External components

The LOFAR pipeline system is built using the Python programming language. Certain features build upon the following libraries and tools. The short descriptions given here should serve as background material for those who simply wish to use the framework: directly interacting with these components should rarely be necessary. Developers, of course, will wish to learn in detail about all of these libraries.

IPython

IPython, billed as “an enhanced interactive Python”, also provides a comprehensive and easy-to-use suite of tools for parallel processing across a cluster of compute nodes using Python. This capability is may be used for writing recipes in the pipeline system.

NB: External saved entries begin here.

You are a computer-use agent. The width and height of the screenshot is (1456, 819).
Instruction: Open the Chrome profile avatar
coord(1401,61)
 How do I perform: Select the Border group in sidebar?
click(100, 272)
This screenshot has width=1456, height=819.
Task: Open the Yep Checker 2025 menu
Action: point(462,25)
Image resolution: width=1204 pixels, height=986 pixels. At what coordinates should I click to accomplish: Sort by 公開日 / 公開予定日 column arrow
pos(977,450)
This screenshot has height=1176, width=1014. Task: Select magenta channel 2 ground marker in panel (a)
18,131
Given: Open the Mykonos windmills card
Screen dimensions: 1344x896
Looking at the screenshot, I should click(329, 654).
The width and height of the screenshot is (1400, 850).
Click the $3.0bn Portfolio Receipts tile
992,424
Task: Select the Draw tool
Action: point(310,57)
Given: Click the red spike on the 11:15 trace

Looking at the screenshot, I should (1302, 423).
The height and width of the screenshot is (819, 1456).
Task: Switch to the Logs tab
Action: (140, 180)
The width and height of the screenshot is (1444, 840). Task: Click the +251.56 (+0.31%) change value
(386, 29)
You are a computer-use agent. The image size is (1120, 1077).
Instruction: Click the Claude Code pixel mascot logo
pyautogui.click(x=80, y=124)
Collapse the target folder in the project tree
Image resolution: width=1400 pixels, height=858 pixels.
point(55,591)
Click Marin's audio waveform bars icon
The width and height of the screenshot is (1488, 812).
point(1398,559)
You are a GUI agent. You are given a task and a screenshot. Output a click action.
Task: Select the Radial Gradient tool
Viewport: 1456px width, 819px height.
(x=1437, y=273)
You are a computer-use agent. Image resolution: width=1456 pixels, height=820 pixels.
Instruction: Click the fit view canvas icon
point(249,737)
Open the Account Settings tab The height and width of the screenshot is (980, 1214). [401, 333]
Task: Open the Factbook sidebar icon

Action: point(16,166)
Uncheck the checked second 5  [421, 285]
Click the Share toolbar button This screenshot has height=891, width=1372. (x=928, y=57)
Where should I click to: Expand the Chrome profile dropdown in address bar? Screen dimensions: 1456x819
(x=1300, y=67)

The parallel computing capabilities are only available in recent (post-0.9) releases of IPython. The reader may wish to refer to the IPython documentation for more information, or, for a summary of the capabilities of the system, to the Notes on IPython document on the LOFAR wiki.

A slight enhancement to the standard 0.9 IPython release is included with the pipeline system. We subclass IPython.kernel.task.StringTask to create pipeline.support.LOFARTask. This adds the dependargs named argument to the standard StringTask, which, in turn, is fed to the tasks’s depend() method. This makes the dependency system significantly more useful. See, for example, the DPPP recipe for an example of its use.

distproc

An alternative method of starting a distributed process across the cluster is to use the distproc system by Ger van Diepen. This system is used internally by various pipeline components, such as the MWImager; the intested reader is referred to the MWImager Manual for an overview of the operation of this system.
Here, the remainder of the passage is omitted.